×

Discussion Board

Page 1 of 3 123 LastLast
Results 1 to 15 of 33
  1. #1
    Registered User
    Join Date
    Jan 2004
    Posts
    6

    Signed Midlet Permissions - File I/O

    We have a Java ME Midlet that uses JSR-75 to access files on the memory card. Our midlet accesses many files, so to be practical, the user must not be prompted more than a single time for read permission (and a 2nd time for write permission) per app start-up. This is a commercial product and we strongly believe it is unacceptable to instruct users to find the App Manager and manually bump permissions to "Always Allow".

    We are attempting to determine the broadest distribution we might be able to achieve for S60 handsets. Specifically E71, N95, and N96. Are there any options that will meet our needs across multiple carriers?

    Some additional details:

    Paraphrased from from AT&T's site: The AT&T Policy for both Read & Write permission is DENIED (Application can never use respective function) for both Untrusted & 3rd Party Signed domains. For the AT&T Signed domain No, One-Shot, and Session options are presented.

    From Nokia documentation: "It is also important to notice that the permissions are given in a file-to-file basis. This means that the user may be prompted for each file or directory that is being accessed."

    Based on the above, I infer that even AT&T Preferred cert would be insufficient as the user would get the "session | ask first time only" permission for each file/dir. Is that correct? (This behavior would make our application horribly unusable.) Luckily, one might forge a business relationship with AT&T and upgrade to the AT&T Trusted cert giving blanket permission.

    However, this only (potentially) solves the issue for devices with the AT&T branded firmware, and would not work for the many AT&T customers who purchased their devices from overseas.

    Will using Java Verified meet our needs for other carriers, or will that give us 3rd Party Trusted status, resulting in a multitude of permission prompts? Will Java Verified work for AT&T as well?

    Any insight on how we might solve this dilemma is greatly appreciated.

    Most Sincerely,
    Dave

  2. #2
    Super Contributor
    Join Date
    Jan 2008
    Location
    Amravati, India
    Posts
    546

    Re: Signed Midlet Permissions - File I/O

    Purchasing a digital signature certificate (DSC) from VeriSign (US$500 for a year) or Thawte(US$300 for a year) and signing your application will make the application in 3rd party trusted domain. Java verified will also make the application in 3rd party trusted domain. There is no such thing as "Java Verified domain".

    So, purchasing a DSC will solve your problem on most of the non-Motorola handsets including but not limited to all Nokia handsets.
    Then you just need to purchase another DSC from Motorola for all Motorola handsets.

    Once you do that, after the installation of the application, user can set the permissions "ReadUserData" and "EditUserData" to "Always Allowed"

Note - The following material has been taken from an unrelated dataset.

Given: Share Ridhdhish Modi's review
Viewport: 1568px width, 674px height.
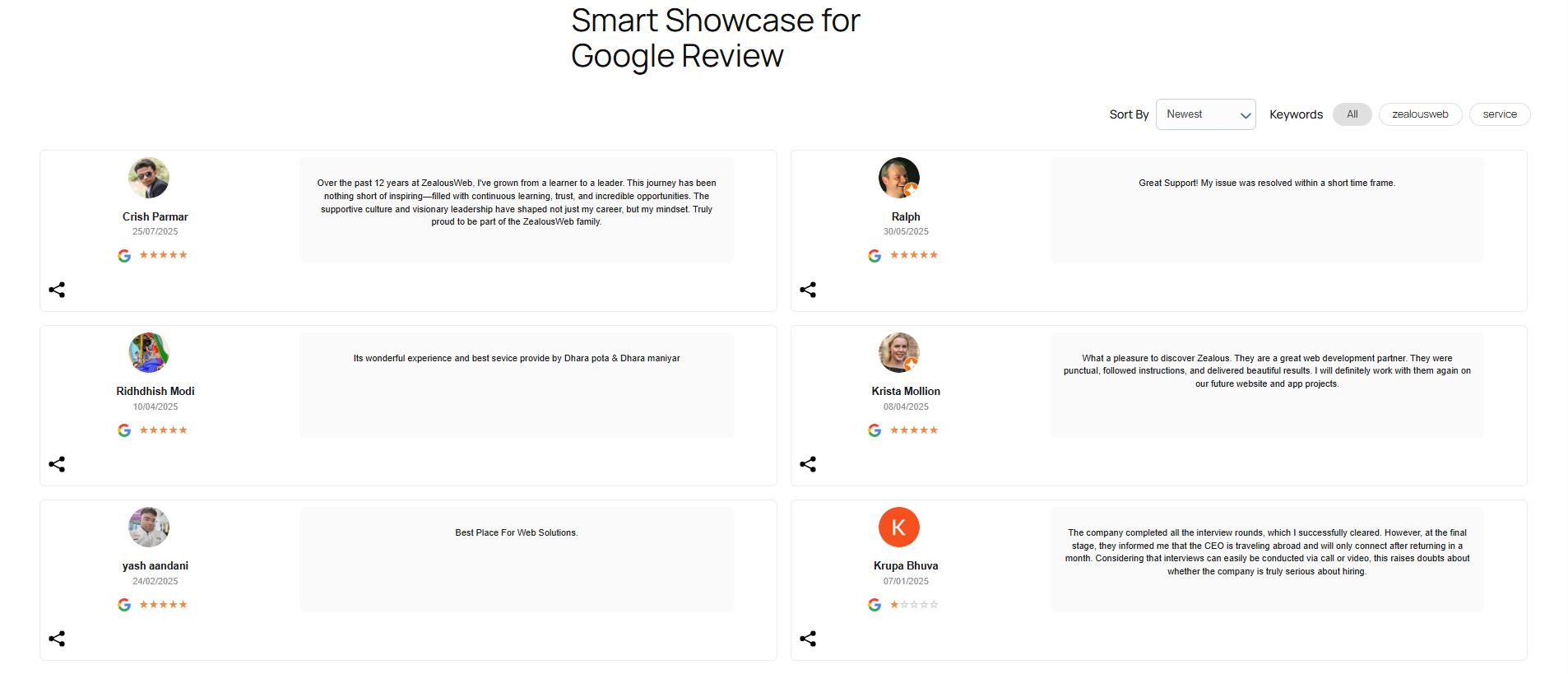Looking at the screenshot, I should tap(57, 464).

    I hope you are aware of the fact that Nokia S60 devices have very poor performance for JSR 75 API compared to other phones like Nokia Series 40

    And which AT&T handsets are you talking about, I mean which manufacturer's handsets?
    I suppose AT&T don't manufacture handsets...

  3. #3
    Registered User
    Join Date
    Jan 2004
    Posts
    6

    Re: Signed Midlet Permissions - File I/O

    Thank you for your response.

    Quote Originally Posted by arpit2agrawal View Post
    Purchasing a digital signature certificate (DSC) from VeriSign (US$500 for a year) or Thawte(US$300 for a year) and signing your application will make the application in 3rd party trusted domain. Java verified will also make the application in 3rd party trusted domain. There is no such thing as "Java Verified domain".
    I've contacted Java Verified. It seems that when they sign the midlet, it will be in the same domain as Verisign/Thawte - 3rd Party Trusted.

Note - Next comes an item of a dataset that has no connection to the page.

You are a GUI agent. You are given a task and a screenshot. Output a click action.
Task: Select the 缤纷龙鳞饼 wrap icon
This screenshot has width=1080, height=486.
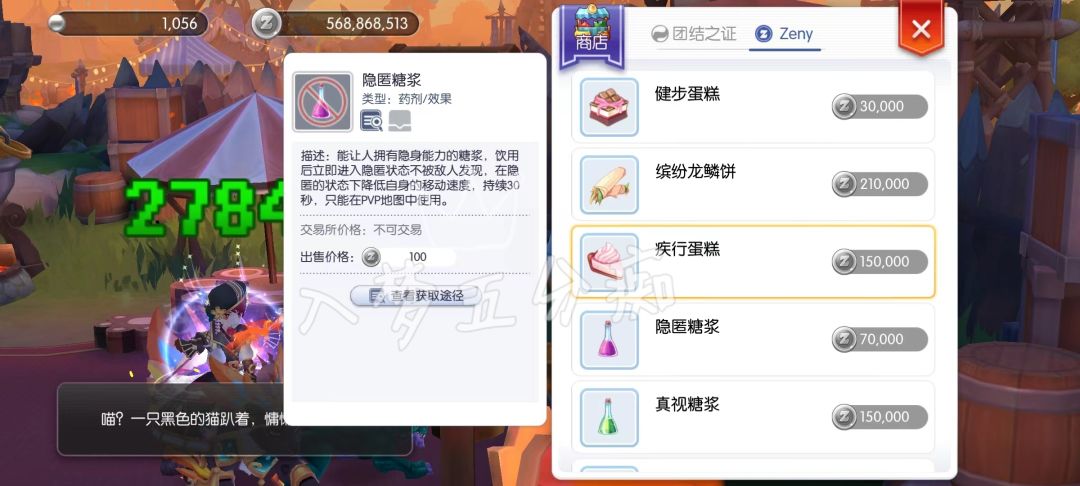(x=609, y=184)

    Quote Originally Posted by arpit2agrawal View Post
    So, purchasing a DSC will solve your problem on most of the non-Motorola handsets including but not limited to all Nokia handsets.
    Then you just need to purchase another DSC from Motorola for all Motorola handsets.
    I don't believe this is the case. We have tested with both Verisign & Thawte certs on N95 & N96 handsets. The user is prompted for permission for each file read/write attempt, which for our customer is unacceptable. We access MANY files, so the permissions dialog that appears needs to contain the "always allow" permission for this to be viable.

    Quote Originally Posted by arpit2agrawal View Post
    Once you do that, after the installation of the application, user can set the permissions "ReadUserData" and "EditUserData" to "Always Allowed"
    We'd hate to have the midlet install, and maybe the user chooses "Run" at the end of installation... only to find they cannot use the software and must exit, find the App Manager, and manually update permissions.

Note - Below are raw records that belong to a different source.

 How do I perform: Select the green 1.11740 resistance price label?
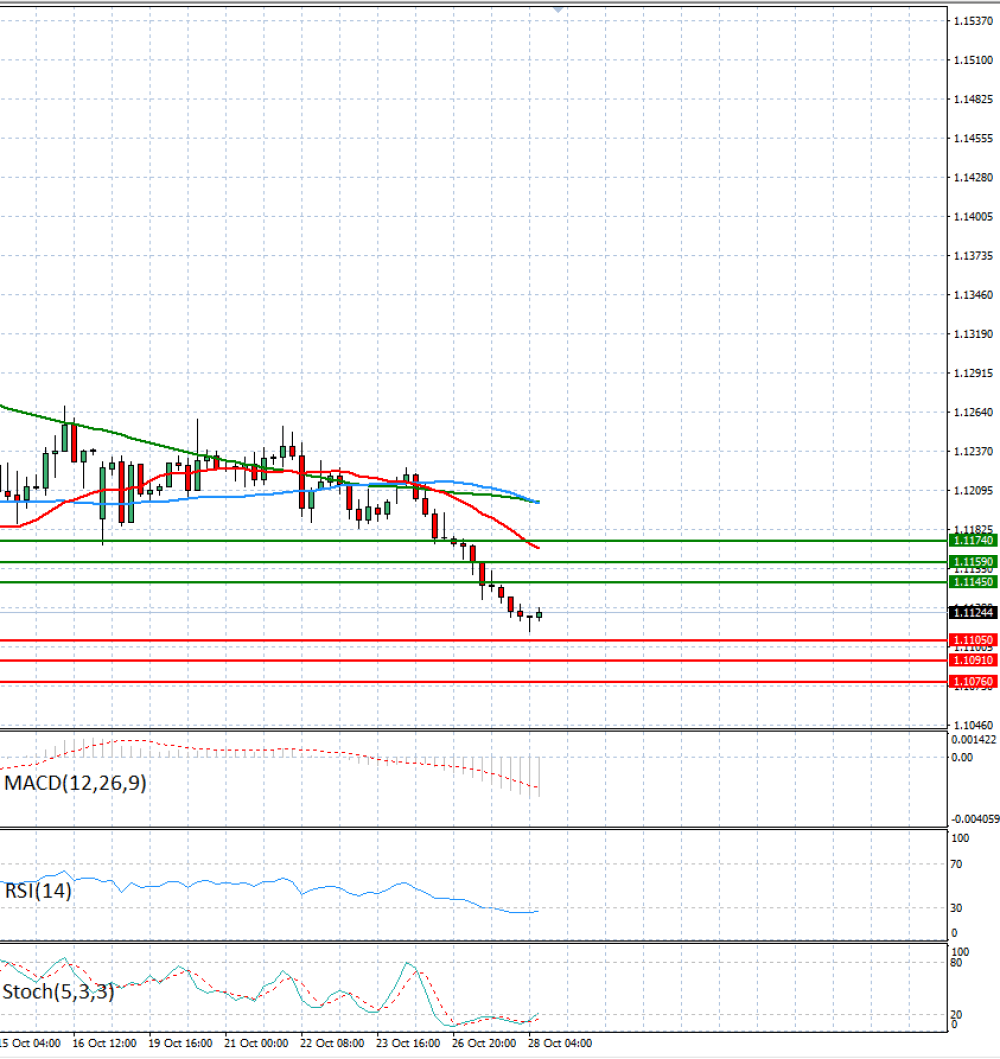(x=973, y=540)
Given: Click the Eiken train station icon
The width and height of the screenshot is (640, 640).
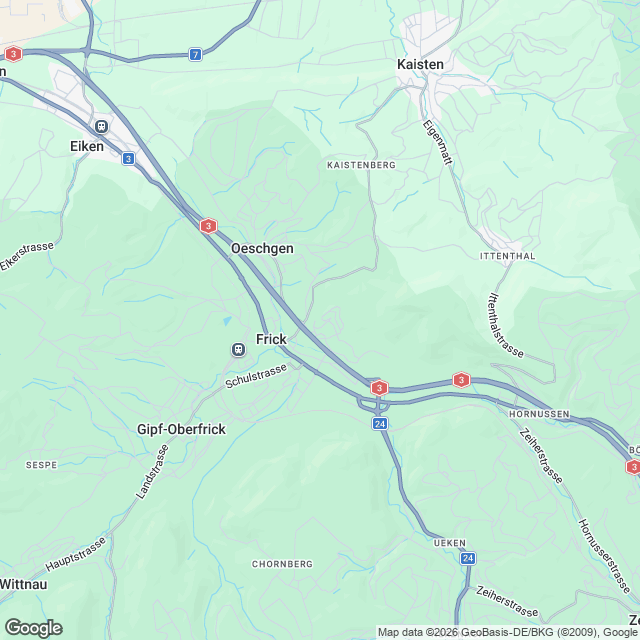Looking at the screenshot, I should [x=101, y=127].
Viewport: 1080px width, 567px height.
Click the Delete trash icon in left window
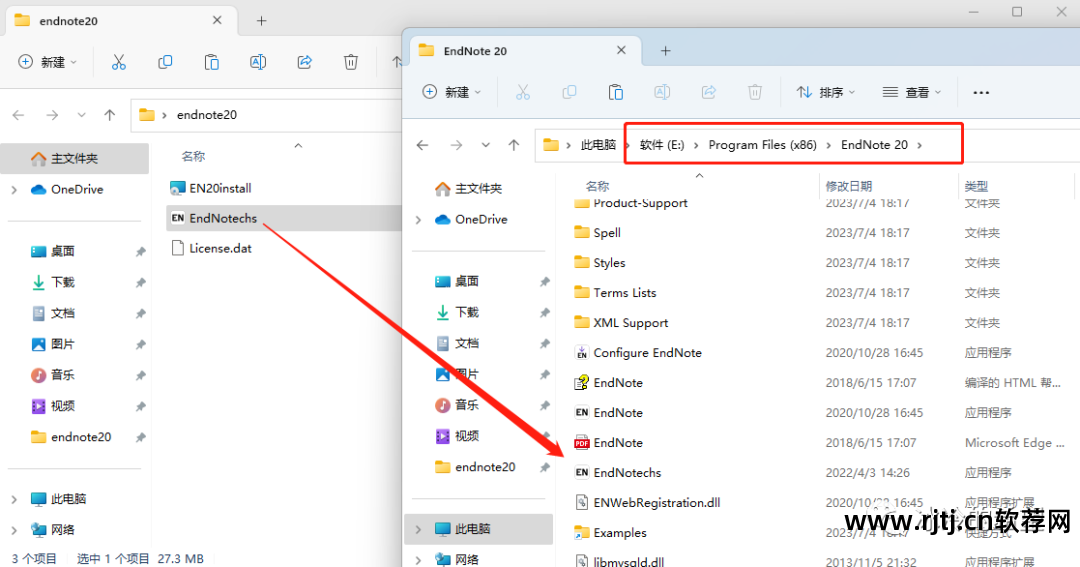[x=351, y=62]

    Quote Originally Posted by arpit2agrawal View Post
    I hope you are aware of the fact that Nokia S60 devices have very poor performance for JSR 75 API compared to other phones like Nokia Series 40

    And which AT&T handsets are you talking about, I mean which manufacturer's handsets?
    I suppose AT&T don't manufacture handsets...
    For AT&T, the solution is to use "AT&T Trusted" cert; which requires a strong business relationship with AT&T. The standard "AT&T Preferred" cert prompts too much.

    Thanks again,

    Dave

  4. #4
    Super Contributor
    Join Date
    Jan 2008
    Location
    Amravati, India
    Posts
    546

    Re: Signed Midlet Permissions - File I/O

    Quote Originally Posted by dmost View Post
    I don't believe this is the case. We have tested with both Verisign & Thawte certs on N95 & N96 handsets. The user is prompted for permission for each file read/write attempt, which for our customer is unacceptable. We access MANY files, so the permissions dialog that appears needs to contain the "always allow" permission for this to be viable.
    If you make your MIDlet in 3rd party trusted domain by signing it and then if you go to Suite Settings of your MIDlet then you should be able to set the permissions "ReadUserData" and "EditUserData" to "Always Allowed". Are you able to do this?
    Read this: http://wiki.forum.nokia.com/index.ph...2C_S60_3rd_FP1

    Quote Originally Posted by dmost View Post
    We'd hate to have the midlet install, and maybe the user chooses "Run" at the end of installation... only to find they cannot use the software and must exit, find the App Manager, and manually update permissions.
    Nothing can be done. You cannot set the permission to "Always Allowed" automatically using some kind of programming. User has to do it manually.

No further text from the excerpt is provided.